My G-G-G-Grandfather played pipes. He lived in Alabama and according to family legend the pipes were burned in 1861(or 1862-dates were vague) when his house was fired by Nathan Bedford Forrest's troops in retaliation for his outspoken Union sentiment. (Approxiamtely 220,000 southern white males served in the Union Army during the Civil War.) Grandpa's pipes apparently weren't played during the war and I am unaware of any documented instances of pipes being played on the battle field.

denny
10-17-2005, 07:55 PM
I know that I have read, in an artical in Military History Magazine that was about the dumb things done by both sides early in the war, that the union Irish Brigade had pipers at First Manassas at the begining of the day. Why I remember it is that the writer commented on the stupidity of posting the pipers in front of the brigade as it advanced, causing the death of most of the pipers shortly after the brigade came under fire.

denny
10-17-2005, 07:58 PM
I remember reading in an article in Military History magazine that the Irish Brigade had a lot of pipers at First Manassas and posted them in front of the brigade as it advanced. It cost them most of the pipers almost as soon as they came under fire.

pancelticpiper
10-17-2005, 08:00 PM
Ditto Mike S's statements. I have been interested in the 79th New York for years, and have read a lot about them. Seemingly they had no pipers or pipe band themselves, but on occasion used pipers from New York's Caledonian Society for functions. However, there is an intruiging photo of the 79th New York parading in New York City in 1860 which shows three men in front of the regiment which could be interpreted as pipers carrying their pipes in "pipes down" position. These men are wearing, as best one can tell, the same uniform as the rest (but with three rows of buttons on their tunics, a common period distinction) which would rule out their being civilian pipers from the Caledonian Society. It is possible, though, that they are officers carrying "claymores". I have examined the photo very carefully and think that they are indeed pipers.
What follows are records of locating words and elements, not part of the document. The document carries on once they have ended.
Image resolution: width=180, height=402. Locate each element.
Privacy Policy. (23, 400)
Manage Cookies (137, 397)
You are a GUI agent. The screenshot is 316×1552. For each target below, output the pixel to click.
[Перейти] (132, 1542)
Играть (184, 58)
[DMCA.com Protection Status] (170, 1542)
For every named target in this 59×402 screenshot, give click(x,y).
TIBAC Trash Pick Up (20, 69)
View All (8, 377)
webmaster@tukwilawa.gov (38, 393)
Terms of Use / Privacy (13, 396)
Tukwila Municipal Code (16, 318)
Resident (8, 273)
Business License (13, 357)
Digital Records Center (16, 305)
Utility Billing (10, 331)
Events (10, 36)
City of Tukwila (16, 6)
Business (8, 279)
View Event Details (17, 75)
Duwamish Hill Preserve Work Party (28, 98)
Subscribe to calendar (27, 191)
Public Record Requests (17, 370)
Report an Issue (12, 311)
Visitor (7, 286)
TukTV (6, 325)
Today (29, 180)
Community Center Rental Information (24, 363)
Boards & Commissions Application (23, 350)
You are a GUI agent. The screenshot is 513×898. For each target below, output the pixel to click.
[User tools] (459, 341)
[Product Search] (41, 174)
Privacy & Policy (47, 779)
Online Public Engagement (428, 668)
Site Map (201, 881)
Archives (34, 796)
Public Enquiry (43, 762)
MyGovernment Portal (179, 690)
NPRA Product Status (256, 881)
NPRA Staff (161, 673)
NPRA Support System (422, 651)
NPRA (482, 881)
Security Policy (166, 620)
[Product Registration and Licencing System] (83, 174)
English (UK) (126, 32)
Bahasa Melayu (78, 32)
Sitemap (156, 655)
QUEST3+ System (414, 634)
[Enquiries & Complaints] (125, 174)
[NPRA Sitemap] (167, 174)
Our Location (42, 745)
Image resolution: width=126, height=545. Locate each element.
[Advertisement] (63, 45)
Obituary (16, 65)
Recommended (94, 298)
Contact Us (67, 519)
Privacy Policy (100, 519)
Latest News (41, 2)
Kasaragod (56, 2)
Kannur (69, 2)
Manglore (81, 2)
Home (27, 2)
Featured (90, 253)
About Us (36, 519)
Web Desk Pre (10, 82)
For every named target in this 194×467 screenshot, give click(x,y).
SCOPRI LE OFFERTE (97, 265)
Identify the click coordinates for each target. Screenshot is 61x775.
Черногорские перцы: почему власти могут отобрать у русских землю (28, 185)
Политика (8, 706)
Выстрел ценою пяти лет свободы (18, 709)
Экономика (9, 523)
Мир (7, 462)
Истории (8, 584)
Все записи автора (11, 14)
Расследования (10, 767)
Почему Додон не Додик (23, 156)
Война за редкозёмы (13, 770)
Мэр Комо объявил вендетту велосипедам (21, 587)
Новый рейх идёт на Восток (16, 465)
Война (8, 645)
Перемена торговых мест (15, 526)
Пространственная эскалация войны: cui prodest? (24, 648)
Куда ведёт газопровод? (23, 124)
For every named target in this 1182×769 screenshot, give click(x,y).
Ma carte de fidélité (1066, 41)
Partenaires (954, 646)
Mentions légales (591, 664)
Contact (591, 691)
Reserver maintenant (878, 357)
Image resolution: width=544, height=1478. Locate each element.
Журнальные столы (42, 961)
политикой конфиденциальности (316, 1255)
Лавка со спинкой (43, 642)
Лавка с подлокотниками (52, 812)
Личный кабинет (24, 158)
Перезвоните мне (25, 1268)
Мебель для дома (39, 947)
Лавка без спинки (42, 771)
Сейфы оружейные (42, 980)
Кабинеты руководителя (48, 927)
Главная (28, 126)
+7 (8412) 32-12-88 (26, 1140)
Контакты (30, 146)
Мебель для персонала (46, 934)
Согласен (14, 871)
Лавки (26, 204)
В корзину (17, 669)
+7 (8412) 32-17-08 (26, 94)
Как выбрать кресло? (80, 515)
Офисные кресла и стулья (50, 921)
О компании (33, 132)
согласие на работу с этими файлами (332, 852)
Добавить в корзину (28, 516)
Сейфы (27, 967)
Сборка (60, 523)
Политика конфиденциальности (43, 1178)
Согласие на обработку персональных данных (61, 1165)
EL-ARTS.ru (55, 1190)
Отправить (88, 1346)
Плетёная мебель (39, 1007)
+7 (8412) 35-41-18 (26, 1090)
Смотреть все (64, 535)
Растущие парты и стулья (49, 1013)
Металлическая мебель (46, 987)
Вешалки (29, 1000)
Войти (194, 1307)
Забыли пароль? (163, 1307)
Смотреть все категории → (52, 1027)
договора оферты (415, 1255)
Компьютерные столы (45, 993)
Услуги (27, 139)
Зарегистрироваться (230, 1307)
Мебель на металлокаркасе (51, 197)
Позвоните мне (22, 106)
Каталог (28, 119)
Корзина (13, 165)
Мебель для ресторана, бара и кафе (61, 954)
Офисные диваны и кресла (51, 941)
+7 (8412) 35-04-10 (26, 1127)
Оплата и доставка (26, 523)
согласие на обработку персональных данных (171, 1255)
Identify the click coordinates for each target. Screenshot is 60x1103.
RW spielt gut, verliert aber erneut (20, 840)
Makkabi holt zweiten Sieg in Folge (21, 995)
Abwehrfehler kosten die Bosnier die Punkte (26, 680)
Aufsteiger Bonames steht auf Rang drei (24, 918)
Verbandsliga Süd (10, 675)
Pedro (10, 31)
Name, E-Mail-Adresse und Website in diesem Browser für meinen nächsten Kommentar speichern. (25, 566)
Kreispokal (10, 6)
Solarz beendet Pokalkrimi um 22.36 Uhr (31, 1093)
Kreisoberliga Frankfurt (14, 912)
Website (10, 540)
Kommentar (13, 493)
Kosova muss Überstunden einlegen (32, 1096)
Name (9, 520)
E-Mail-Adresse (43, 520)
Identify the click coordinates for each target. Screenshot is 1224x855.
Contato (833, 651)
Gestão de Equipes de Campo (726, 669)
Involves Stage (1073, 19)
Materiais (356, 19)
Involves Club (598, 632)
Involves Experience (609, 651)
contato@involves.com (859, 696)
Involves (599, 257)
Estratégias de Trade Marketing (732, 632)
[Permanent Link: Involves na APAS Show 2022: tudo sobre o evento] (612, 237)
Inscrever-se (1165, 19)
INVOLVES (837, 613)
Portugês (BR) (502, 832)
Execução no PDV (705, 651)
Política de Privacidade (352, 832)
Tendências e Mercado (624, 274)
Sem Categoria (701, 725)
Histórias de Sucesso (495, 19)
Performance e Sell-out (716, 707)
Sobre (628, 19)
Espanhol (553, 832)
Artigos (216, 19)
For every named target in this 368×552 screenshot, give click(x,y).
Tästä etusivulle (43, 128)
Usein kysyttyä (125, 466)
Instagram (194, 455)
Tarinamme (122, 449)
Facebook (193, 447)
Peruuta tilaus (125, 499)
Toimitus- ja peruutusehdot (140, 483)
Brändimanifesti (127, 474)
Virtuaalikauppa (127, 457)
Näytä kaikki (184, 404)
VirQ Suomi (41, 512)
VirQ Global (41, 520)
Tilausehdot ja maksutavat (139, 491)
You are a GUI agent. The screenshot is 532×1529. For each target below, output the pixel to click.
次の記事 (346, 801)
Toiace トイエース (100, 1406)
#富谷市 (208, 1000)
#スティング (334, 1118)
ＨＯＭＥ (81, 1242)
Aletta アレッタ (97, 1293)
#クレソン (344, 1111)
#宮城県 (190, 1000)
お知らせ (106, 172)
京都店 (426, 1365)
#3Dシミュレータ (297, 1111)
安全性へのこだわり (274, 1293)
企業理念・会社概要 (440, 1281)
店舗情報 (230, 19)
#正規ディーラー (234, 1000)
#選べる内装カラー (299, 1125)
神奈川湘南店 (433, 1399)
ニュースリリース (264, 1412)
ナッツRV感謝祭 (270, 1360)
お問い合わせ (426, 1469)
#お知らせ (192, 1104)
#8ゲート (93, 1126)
In any case there is no evidence of the 79th NY wearing kilts in action or having pipers during the war (the regiment was raised before the Civil War and continued for a time afterward). The deeds of pipers in Scottish regiments has no relevance whatever to the American Civil War.

denny
10-17-2005, 08:01 PM
I remember reading in an article in Military History magazine that the Irish Brigade had a lot of pipers at First Manassas and posted them in front of the brigade as it advanced. It cost them most of the pipers almost as soon as they came under fire.

pancelticpiper
10-17-2005, 08:07 PM
"Irish" pipers playing with the Irish Brigade? This idea is a complete anachronism. The Irish pipes are the uilleann pipes- try marching with those. The "Irish warpipe" was extinct long before the ACW, and the appropriation of the Highland bagpipe as a pseudo-Irish instrument dates to the early 20th century. The idea of people marching around in kilts playing Highland pipes but calling themselves "Irish" is 20th century B.S. with no basis in history or reality.